You Can't Just Kickstart a Science Project - It Isn't That Easy
Crowdfunding of commercial products is having a lengthy day in the sun at the moment. It has emerged from years of great success in small markets, such as the pen and paper gaming and indie publishing industries, and people are now applying the same models to fields where much more money is involved. Quite successfully too, some raising millions in what amount to well-run and timely preorder campaigns for products yet to be built. The range of endeavors open to crowdfunding of course includes scientific research, which is why it is a topic that shows up here every now and again:
If you can raise money for books, art projects, and widgets, why not for discrete life science research projects with determined goals? The LongeCity (previously the Immortality Institute) crowd have been trying this for some years, with a great deal of success considering the limited audience of this community in comparison to the audience available through Kickstarter.

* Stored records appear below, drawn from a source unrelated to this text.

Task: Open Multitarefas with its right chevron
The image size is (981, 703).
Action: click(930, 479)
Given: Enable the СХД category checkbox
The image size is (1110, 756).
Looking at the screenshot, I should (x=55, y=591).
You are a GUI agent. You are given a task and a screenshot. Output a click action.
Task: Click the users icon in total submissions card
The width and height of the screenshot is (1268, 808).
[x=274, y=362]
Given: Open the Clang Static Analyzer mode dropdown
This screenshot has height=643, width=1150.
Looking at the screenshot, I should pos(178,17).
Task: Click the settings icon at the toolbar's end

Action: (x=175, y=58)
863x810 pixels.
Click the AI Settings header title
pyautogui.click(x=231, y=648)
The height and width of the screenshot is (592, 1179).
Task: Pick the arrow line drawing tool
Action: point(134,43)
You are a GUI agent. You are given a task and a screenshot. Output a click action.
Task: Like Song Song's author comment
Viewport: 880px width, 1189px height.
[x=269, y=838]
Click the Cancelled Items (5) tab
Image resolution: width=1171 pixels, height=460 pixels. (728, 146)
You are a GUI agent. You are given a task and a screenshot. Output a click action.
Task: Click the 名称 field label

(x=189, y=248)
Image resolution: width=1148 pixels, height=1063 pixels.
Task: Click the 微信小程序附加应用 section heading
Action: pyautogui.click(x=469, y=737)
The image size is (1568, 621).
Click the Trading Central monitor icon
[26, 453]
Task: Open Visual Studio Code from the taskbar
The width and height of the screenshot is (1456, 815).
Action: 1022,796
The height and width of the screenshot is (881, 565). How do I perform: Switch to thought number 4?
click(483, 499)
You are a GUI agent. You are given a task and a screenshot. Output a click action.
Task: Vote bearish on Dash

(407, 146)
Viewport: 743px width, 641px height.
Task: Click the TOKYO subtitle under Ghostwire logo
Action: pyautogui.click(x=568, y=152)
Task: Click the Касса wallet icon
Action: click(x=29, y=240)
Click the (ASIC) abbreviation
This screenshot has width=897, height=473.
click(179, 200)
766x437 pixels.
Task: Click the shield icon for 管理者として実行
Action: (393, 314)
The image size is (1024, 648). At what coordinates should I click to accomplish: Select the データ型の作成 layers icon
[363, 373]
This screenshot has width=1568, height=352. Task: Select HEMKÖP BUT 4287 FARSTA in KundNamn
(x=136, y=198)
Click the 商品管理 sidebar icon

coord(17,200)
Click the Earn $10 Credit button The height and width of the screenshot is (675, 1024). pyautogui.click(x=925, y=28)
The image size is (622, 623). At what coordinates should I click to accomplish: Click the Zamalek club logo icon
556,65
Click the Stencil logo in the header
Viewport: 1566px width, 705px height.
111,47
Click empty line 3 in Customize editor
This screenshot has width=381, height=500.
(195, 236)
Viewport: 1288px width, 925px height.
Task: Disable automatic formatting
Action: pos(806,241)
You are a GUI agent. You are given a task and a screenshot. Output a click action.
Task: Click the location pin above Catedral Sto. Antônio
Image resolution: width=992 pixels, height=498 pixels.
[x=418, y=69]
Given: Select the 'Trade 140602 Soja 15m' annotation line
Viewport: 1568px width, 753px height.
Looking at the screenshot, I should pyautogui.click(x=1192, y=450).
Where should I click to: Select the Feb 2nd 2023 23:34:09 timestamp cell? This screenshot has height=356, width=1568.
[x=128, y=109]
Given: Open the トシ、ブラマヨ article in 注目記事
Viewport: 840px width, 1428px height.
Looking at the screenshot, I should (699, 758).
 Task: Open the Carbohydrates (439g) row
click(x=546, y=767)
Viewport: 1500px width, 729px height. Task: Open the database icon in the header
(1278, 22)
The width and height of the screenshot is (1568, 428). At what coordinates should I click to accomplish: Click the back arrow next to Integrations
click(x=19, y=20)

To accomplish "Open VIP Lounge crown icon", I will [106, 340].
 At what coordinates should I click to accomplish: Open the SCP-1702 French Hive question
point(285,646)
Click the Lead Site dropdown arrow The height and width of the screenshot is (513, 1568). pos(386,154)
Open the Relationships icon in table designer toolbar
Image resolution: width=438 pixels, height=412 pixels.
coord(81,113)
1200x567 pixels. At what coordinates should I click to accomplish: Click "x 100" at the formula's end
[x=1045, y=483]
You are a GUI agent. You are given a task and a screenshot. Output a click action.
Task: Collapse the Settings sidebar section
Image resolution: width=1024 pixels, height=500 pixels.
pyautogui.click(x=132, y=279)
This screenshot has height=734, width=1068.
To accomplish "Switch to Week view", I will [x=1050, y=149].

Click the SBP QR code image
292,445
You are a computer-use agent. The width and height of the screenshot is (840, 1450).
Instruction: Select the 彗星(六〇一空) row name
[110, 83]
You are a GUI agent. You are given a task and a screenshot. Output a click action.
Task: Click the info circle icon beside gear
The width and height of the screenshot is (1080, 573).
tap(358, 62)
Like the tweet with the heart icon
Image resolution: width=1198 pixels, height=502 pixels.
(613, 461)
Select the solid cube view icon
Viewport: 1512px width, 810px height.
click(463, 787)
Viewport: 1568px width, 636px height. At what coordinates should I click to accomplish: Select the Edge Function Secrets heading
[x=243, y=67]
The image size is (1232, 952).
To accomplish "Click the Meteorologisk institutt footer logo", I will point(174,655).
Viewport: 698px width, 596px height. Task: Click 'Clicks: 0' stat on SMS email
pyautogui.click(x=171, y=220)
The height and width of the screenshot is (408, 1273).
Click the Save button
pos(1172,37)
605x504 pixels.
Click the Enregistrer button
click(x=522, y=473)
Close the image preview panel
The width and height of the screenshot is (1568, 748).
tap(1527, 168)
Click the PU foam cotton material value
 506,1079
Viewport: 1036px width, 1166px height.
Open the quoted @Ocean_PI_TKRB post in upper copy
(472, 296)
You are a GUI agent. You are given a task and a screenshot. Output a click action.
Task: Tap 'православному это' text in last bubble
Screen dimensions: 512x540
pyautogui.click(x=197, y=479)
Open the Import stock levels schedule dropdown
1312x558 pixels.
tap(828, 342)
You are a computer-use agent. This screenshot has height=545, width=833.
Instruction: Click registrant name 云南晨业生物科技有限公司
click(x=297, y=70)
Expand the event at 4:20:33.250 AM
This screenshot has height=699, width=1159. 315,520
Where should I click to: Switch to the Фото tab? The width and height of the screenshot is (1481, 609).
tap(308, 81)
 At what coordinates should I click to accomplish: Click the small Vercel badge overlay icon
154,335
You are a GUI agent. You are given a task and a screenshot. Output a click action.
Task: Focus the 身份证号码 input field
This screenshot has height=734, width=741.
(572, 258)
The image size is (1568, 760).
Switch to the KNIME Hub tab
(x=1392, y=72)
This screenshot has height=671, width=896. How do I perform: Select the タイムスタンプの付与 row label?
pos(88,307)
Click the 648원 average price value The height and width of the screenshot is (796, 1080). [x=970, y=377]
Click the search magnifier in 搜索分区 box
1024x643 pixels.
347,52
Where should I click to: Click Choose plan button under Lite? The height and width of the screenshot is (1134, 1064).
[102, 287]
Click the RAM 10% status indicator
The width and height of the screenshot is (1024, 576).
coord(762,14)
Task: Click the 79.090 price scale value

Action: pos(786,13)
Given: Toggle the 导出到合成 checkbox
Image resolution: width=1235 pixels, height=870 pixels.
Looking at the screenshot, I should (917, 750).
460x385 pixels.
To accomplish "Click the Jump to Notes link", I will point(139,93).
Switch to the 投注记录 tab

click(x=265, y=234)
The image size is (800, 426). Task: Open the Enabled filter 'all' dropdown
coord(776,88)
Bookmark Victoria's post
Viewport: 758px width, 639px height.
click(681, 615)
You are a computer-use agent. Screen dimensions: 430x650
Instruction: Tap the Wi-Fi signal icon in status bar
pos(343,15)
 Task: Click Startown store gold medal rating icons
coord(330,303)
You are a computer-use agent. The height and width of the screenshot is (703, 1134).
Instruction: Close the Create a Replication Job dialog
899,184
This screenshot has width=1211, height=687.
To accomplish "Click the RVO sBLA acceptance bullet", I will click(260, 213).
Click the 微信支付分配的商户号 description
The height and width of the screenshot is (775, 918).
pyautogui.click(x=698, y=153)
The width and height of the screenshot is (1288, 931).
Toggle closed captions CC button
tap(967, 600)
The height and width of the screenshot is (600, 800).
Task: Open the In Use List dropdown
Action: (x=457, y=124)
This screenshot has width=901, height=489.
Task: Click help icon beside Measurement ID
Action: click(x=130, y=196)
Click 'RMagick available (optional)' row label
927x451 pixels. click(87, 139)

It is sad but true that far more people are brought to a state of excitedly opening their wallets for the development of an iPhone widget than for any sort of biotechnology project, even one that will contribute to the reversal of aging.
If you have a dedicated community, then you want to turn that dedication into professional organizations and the funds to run them. This is always going to be a messy, organic process of development, but which perhaps may be open to improvement through the spread of a more formalized crowdfunding culture. But in any case, I wanted to expand on the point made in the quote above - that crowdfunding for scientific research is a radically different undertaking from crowdfunding for development of a commercial product. This seems worth emphasizing, given that a whole range of startups and new ventures seem to be trying to port over crowdfunding into the sciences pretty much as-is, or with just a few embellishments. Like these, for example:
What we can hope for from this wealth of effort is that some groups figure out the magic formula that will make science funding work in this environment - and make it work with the same degree of liquidity and interest as in commercial projects. Experimentation is clearly needed, however.
The basic point of divergence between crowdfunding a product versus crowdfunding research is that in the former case the funders are definitively buying something concrete: that is their motivation and incentive. They are putting down money in expectation that what they are doing is submitting a preorder. Variations on the preorder theme are legion, but they all boil down to paying for a definitive item, a which will usually have fairly solid delivery date. Scientific research is notoriously bad when it comes to delivering on both those points, however. The work that is most amenable to crowdfunding consists of small projects that only incrementally add value to their fields - and which may not even do that, given the necessarily high failure rate for research.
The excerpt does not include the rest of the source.